[Collection entries]
· · · · · · ·

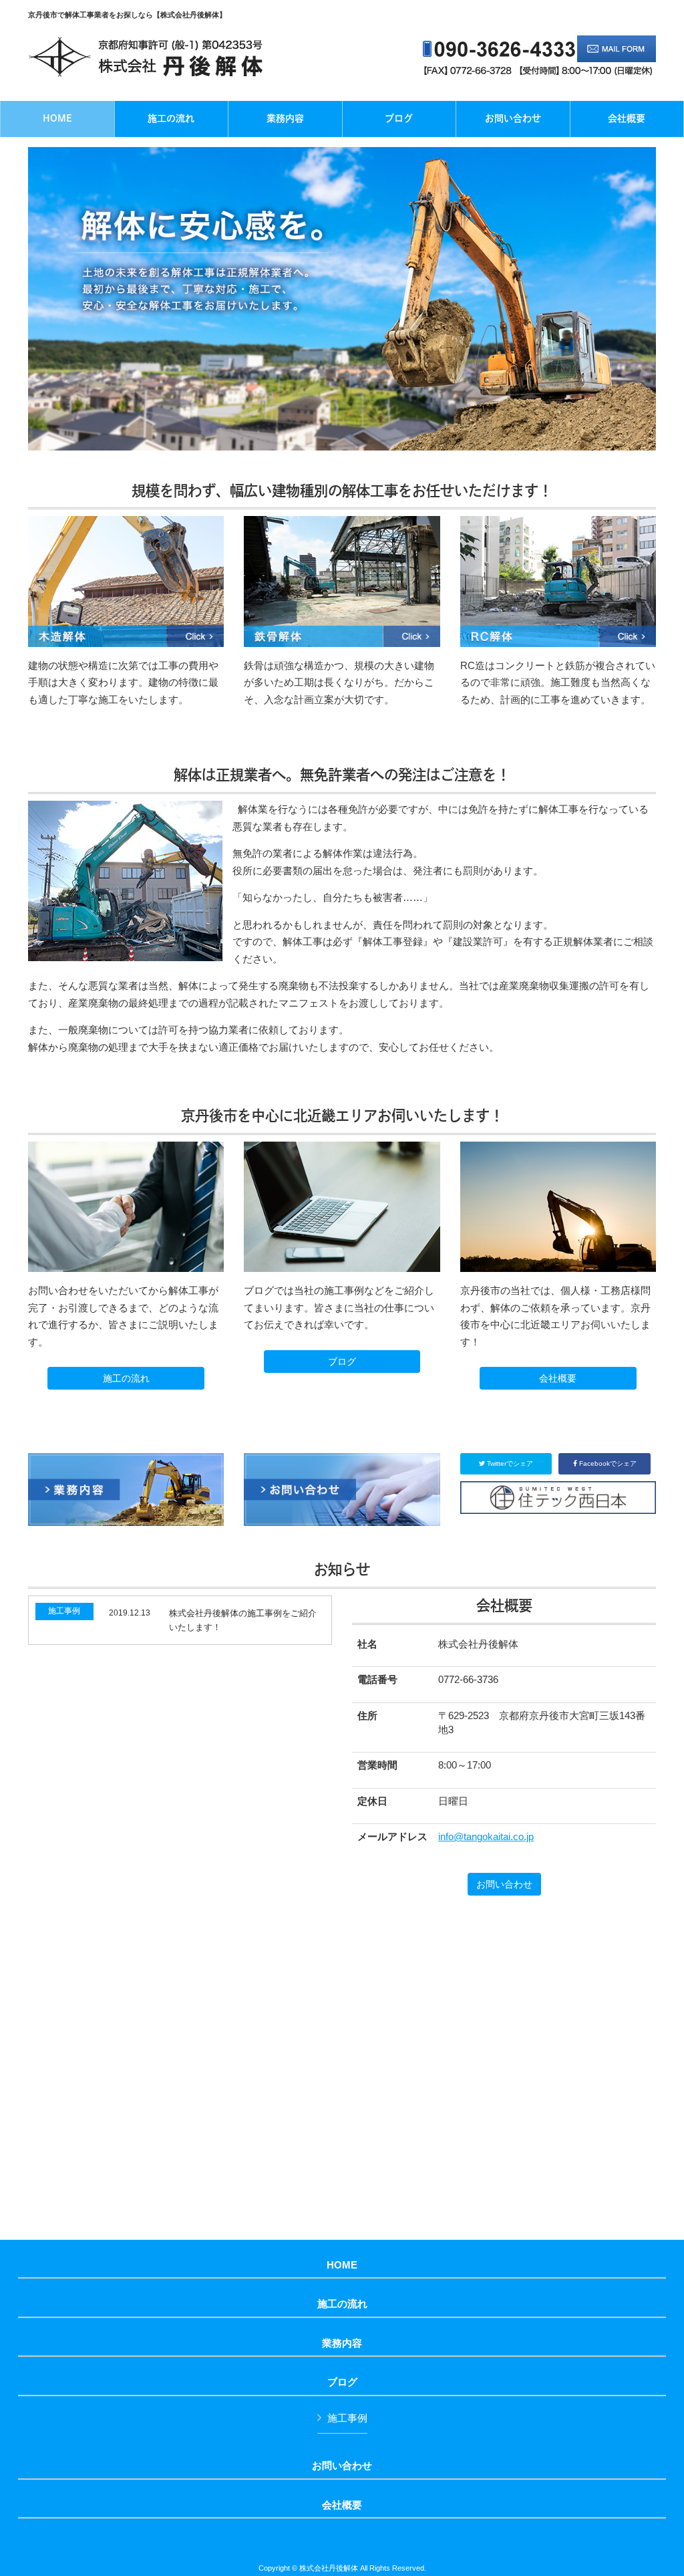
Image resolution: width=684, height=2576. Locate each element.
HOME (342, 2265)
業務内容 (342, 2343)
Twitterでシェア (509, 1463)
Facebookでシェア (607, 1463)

· · · · · · ·

- HOW TO COMPLETE THIS TASK -
Return the records above exactly as written. Do not include their images.

- WRITTEN ANSWER -
Image resolution: width=684, height=2576. Locate each element.
HOME (342, 2265)
業務内容 (342, 2343)
Twitterでシェア (509, 1463)
Facebookでシェア (607, 1463)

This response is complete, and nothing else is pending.